L’étude publiée par l’UFC-Que-Choisir en 2006 sur le prix de l’eau dans de grandes villes françaises avait suscité la polémique. Veolia et la Lyonnaise des eaux notamment, avaient parlé “d’erreurs de raisonnement et d’inexactitudes“. L’étude avait cependant fait apparaitre une certaine opacité autour du prix de l’eau.

Dans une nouvelle étude publiée aujourd’hui, l’organisme a choisi de baser son étude sur des documents validés par des experts, des études et des rapports, ceux des agences de l’eau, de l’Ifen, du ministère de l’Ecologie ou du Conseil général des Ponts et Chaussées.

Les bonnes élèves en gestion directe

L’étude porte sur 19 communes et syndicats de communes. Il apparait que pour certaines d’entre-elles comme Annecy, Chambéry, Clermont-Ferrand et Grenoble, le prix de l’eau est facturé à son juste prix. L’étude fait par ailleurs apparaitre un point commun parmi ces communes “bonnes élèves”: elles gèrent leur service de l’eau en directs ans recourir à un opérateur privé.

Cette constatation rejoint celle d’une étude de l’Ifen qui révélait que le prix de l’eau est en moyenne de 2,19 euros/m3 quand le service est assuré par une régie municipale et de 2,93 euros le m3 quand il est délégué à un opérateur privé. Les entreprises concernées répliquent que ces chiffres s’expliquent puisqu’on leur confie “les services les plus difficiles à gérer”.

Veolia et Suez à nouveau épinglées

A l’inverse, selon l’étude, le Syndicat des eaux d’Ille de France (Sedif), la presqu’île de Gennevilliers (dans les Hauts-de-Seine) et Marseille, gérés en délégation privée détiennent la palme de la surfacturation. Le Sedif pratiquerait par exemple un taux de marge de 58,7%, 56,1% pour Marseille et 55% à Gennevilliers.

Lyon, Toulouse, Montpellier (gestions privées) et Reims (régie municipale) arrivent juste derrière avec des taux de marge supérieurs à 40%.

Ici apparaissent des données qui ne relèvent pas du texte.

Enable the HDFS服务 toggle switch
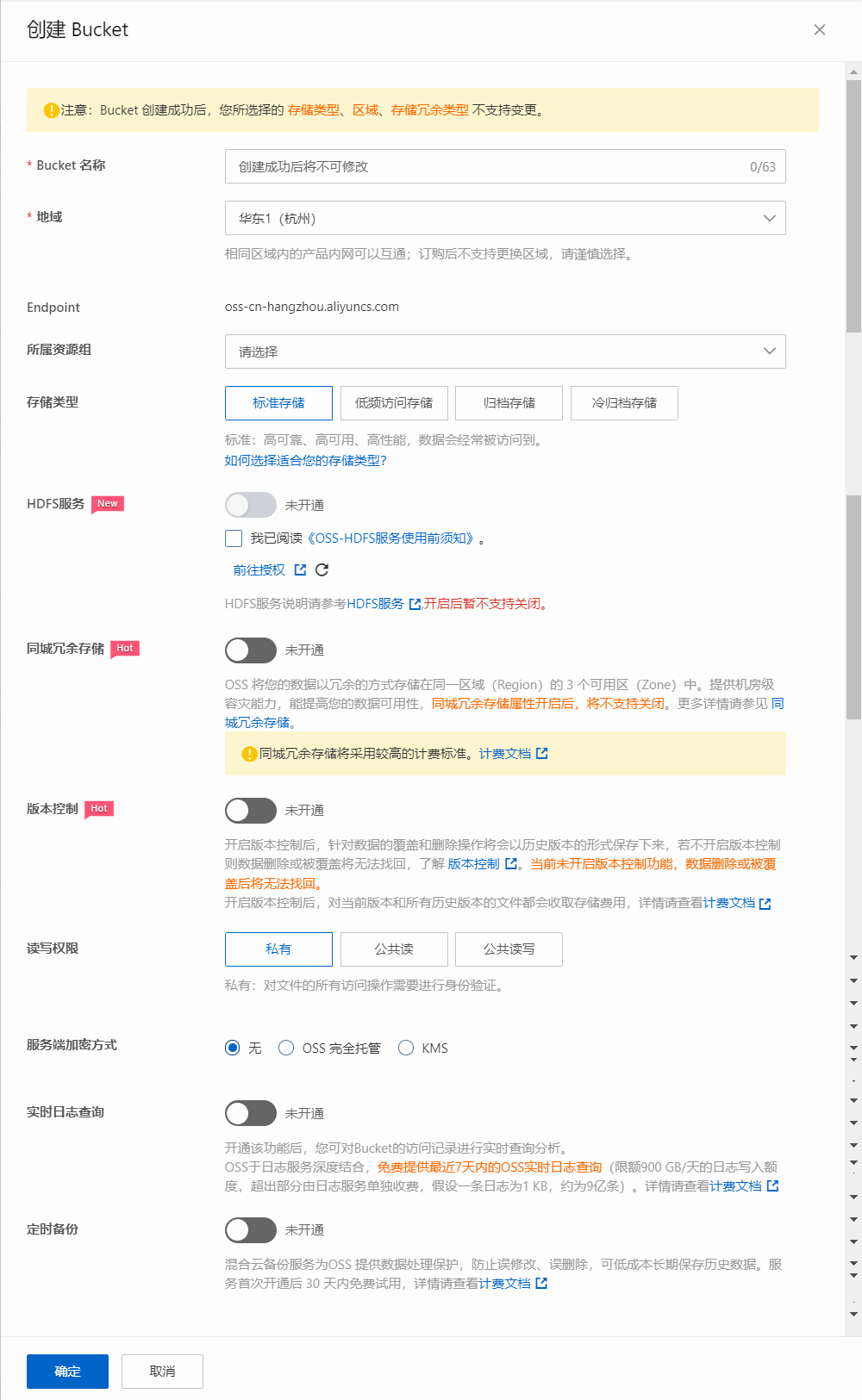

Bordeaux, Nice (gestions privées), Paris (gestion mixte) et Strasbourg (municipale) ont des taux “beaucoup trop élevés” entre 30 et 39%, et Angers, Nantes (gestions municipales), Lille et Nancy (privées) “trop élevés” entre 25 et 30%.

Enfin, aux vues de ces résultats, l’UFC-Que-Choisi dénonce, comme en 2006, les pratiques des entreprises Veolia et Suez, “ces résultats mettent en lumière les bénéfices faramineux réalisés par les deux entreprises, Veolia et Suez, qui se partagent l’essentiel du marché, et témoignent” des inefficacités du service.